(Extracted data):
____________
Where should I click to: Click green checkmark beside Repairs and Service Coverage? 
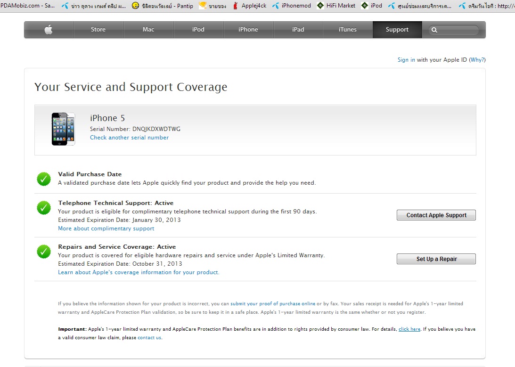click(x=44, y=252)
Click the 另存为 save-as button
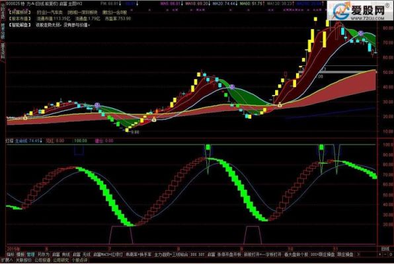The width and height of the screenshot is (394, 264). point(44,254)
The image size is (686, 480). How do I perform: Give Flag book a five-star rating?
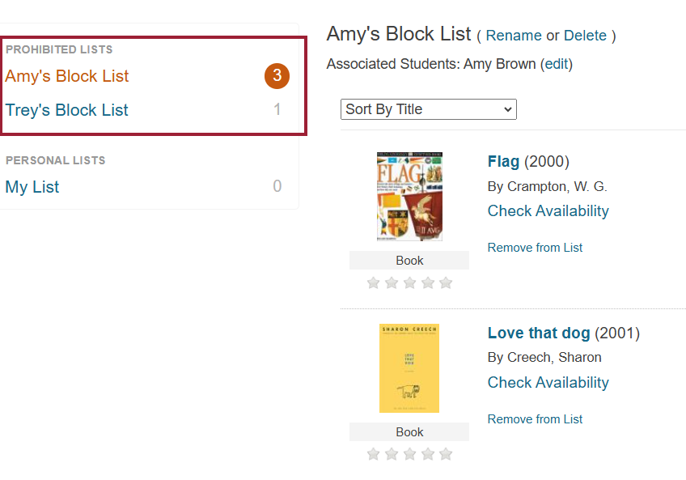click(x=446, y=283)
____________
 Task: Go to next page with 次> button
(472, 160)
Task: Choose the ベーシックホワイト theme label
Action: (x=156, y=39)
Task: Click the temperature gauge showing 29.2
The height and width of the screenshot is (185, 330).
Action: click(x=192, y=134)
____________
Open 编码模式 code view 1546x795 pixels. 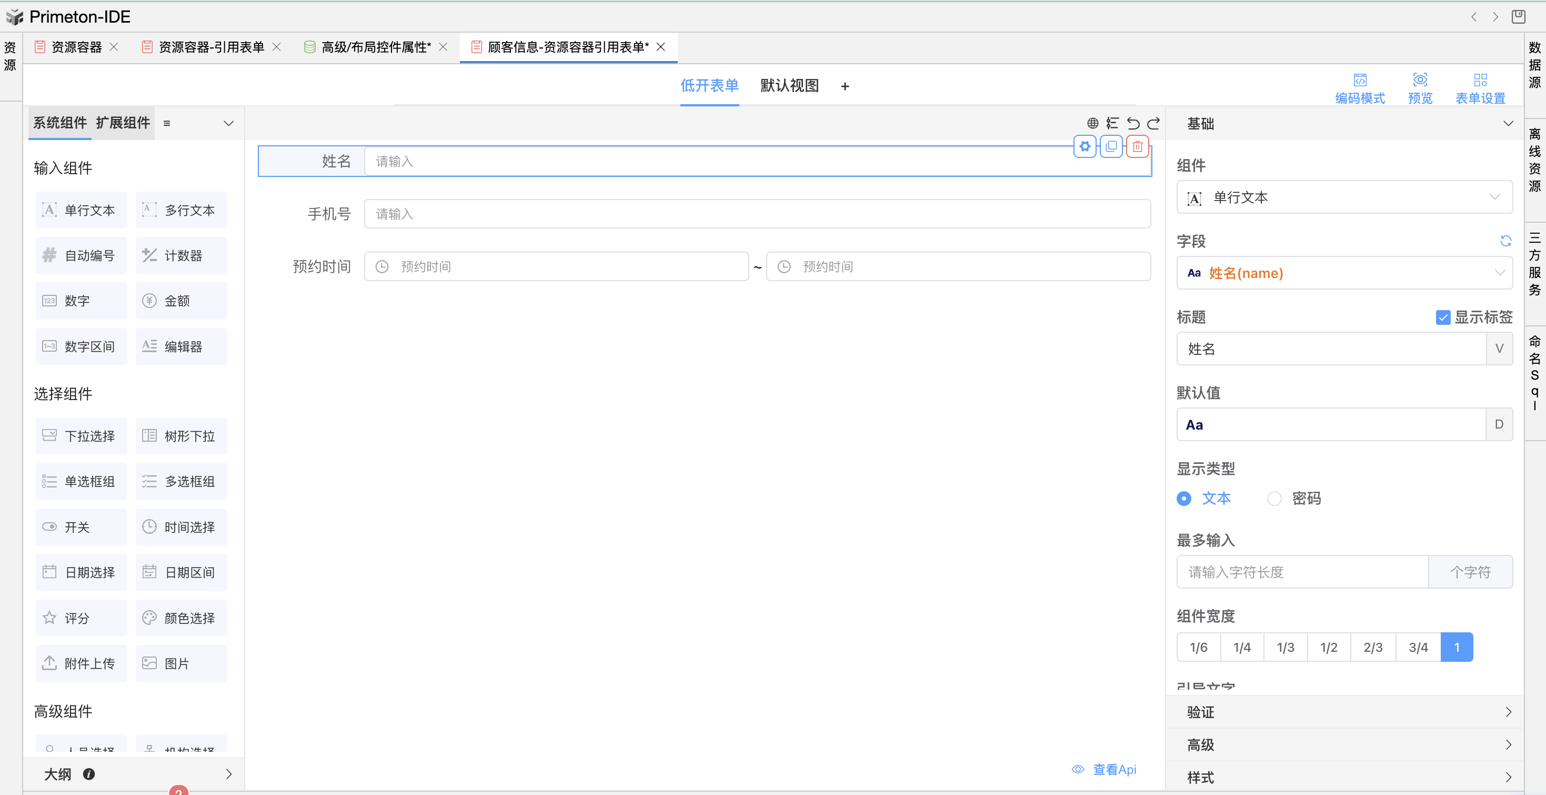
____________
(Exercise goal): Copy the material from the line with "Click the 另存为 save-as button" up to and including the line with "click(x=446, y=283)", leaving out the pictures.

(Written solution):
Click the 另存为 save-as button
The width and height of the screenshot is (394, 264). point(44,254)
The image size is (686, 480). How do I perform: Give Flag book a five-star rating?
click(x=446, y=283)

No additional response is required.